Sol Weit closed the grocery store at 343 Lenox Avenue that he co-owned with Isaac Popiel at about 10:00 PM, according to a Probation Department investigation. About 1:30 AM, Officer George Nelson of the 15th Precinct was “on duty” nearby when he saw a group of about five people gathered around the store. Arthur Merritt, a forty-two-year-old Black painter, allegedly then broke the store window with a hammer. He and the others climbed through the windows and stole groceries — although likely not all 126 pounds of butter, ninety dozen eggs, eight cartons of cigarettes, a ham, and other food products, as well as $14 from the cash register, that the owners reported was taken. By the time Nelson got to the store, the group had run back out, according to the Magistrates Court affidavit; he told a probation officer he arrested Merritt “a short distance away.” He found two cans of beans, a can of milk, and a can of tuna in Merritt's possession, as well as a hammer. (The details of what was allegedly found on Merritt were not included in the affidavit; the probation officer included them in the report of his investigation.) Merritt denied looting the store or participating in the disorder. He was on his way home after visiting his sister, Pauline, he told a Probation officer. She lived at 108 West 130th Street; he lived at 134 West 121st Street. Both address were between 7th and Lenox Avenues, so his route home could have taken him down Lenox Avenue.

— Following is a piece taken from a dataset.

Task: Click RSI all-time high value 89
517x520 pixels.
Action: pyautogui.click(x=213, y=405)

Weit and Popiel’s store was in the area of Lenox Avenue north of 125th street that saw the most extensive disorder, most of which occurred around the time the store was looted. Police were on the blocks and patrolling the streets in radio cars but struggled to protect businesses and respond to changing and moving crowds. As Merritt was the only one of the group Officer Nelson saw who was arrested, it was likely Nelson was on his own or with a single partner. Weit lived in Harlem, on 5th Avenue between 118th and 119th streets, ten blocks south and east of store, according to the Magistrate's Court affidavit, but apparently did not return to the store during the disorder.

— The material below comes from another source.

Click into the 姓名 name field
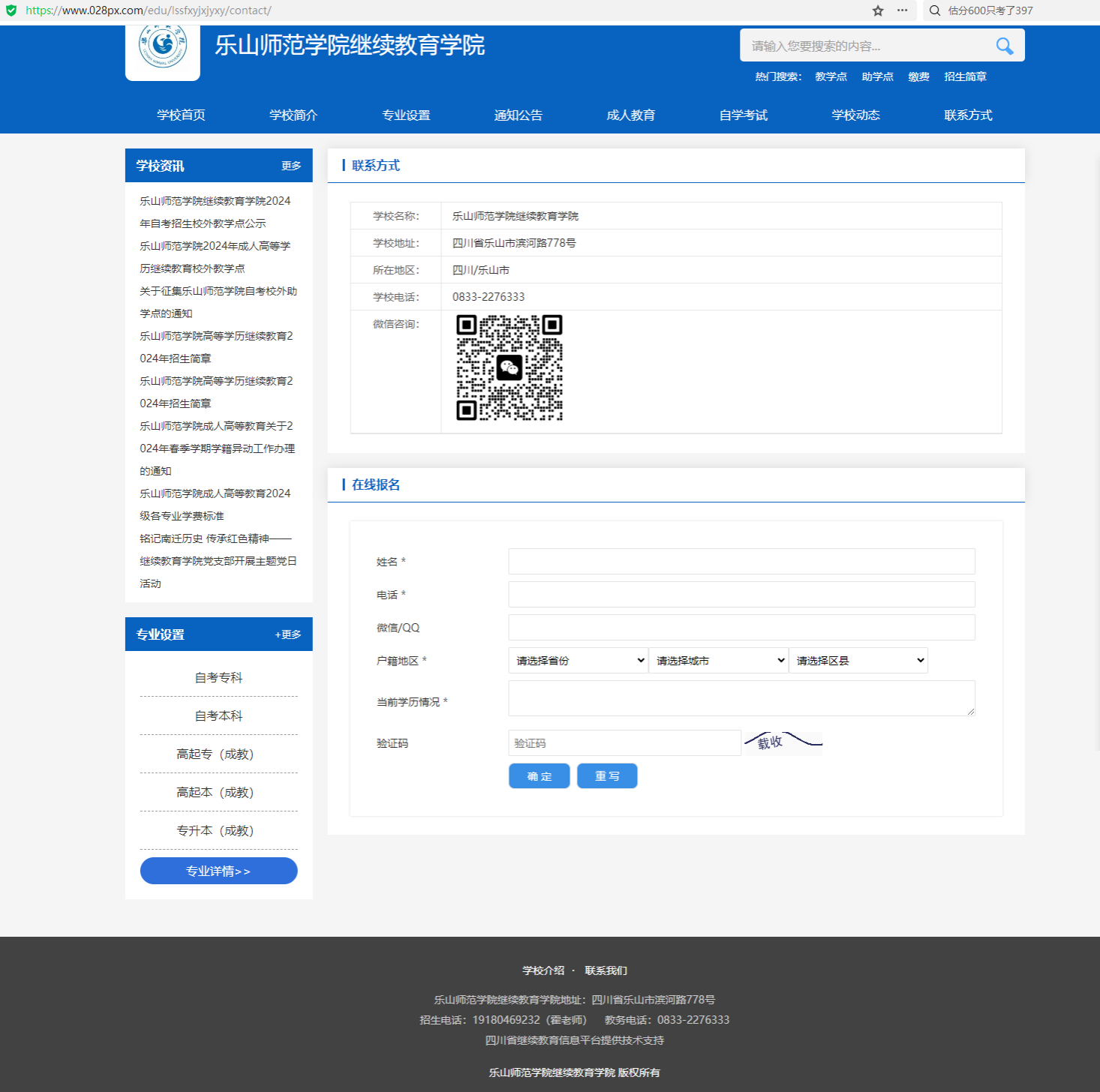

Appearing in the Magistrates Court, Weit put the value of the stolen stock at $100. When he appeared before the grand jury three weeks later, he offered the more precise total of $126.02, according to the Probation Department investigation. Questioned by a probation officer a week or so after that testimony, he revised the total again, to $167.86. Unusually, neither the Magistrate’s Court affidavit nor the Probation Department investigation placed a value on the goods found on Merritt, but they were clearly a small fraction of that loss. Insurance paid $48.69 to replace three broken windows in the store, according to the Probation Department investigation. Weit and Popiel were not among the store owners identified as suing the city for failing to protect their business, so there was no indication if they received any award of damages.

Nonetheless, the store remained in business. The MCCH business survey found a white-owned grocery store at the address in the second half of 1935, and the store was visible in the Tax Department photograph taken between 1939 and 1941. In 1942, Isaac Popiel identified himself as the owner of the store in his draft registration. By that time he was living at 1047 Faile Street in the Bronx. Sometime soon after the disorder Weit also made the Bronx his home. A census enumerator found him at 1976 Vyse Avenue, which he said was also his address on April 1, 1935.

Arthur Merritt appeared in the Harlem Magistrate’s Court on March 20. His criminal record showed an arrest for grand larceny in 1920, which resulted in a suspended sentence, so he was held without bail. Returned to the court on March 22, he was held for the grand jury, who indicted Merritt on April 9. He later agreed to plead guilty to petit larceny, after which Judge James Garrett Wallace sentenced him to three months in the Workhouse.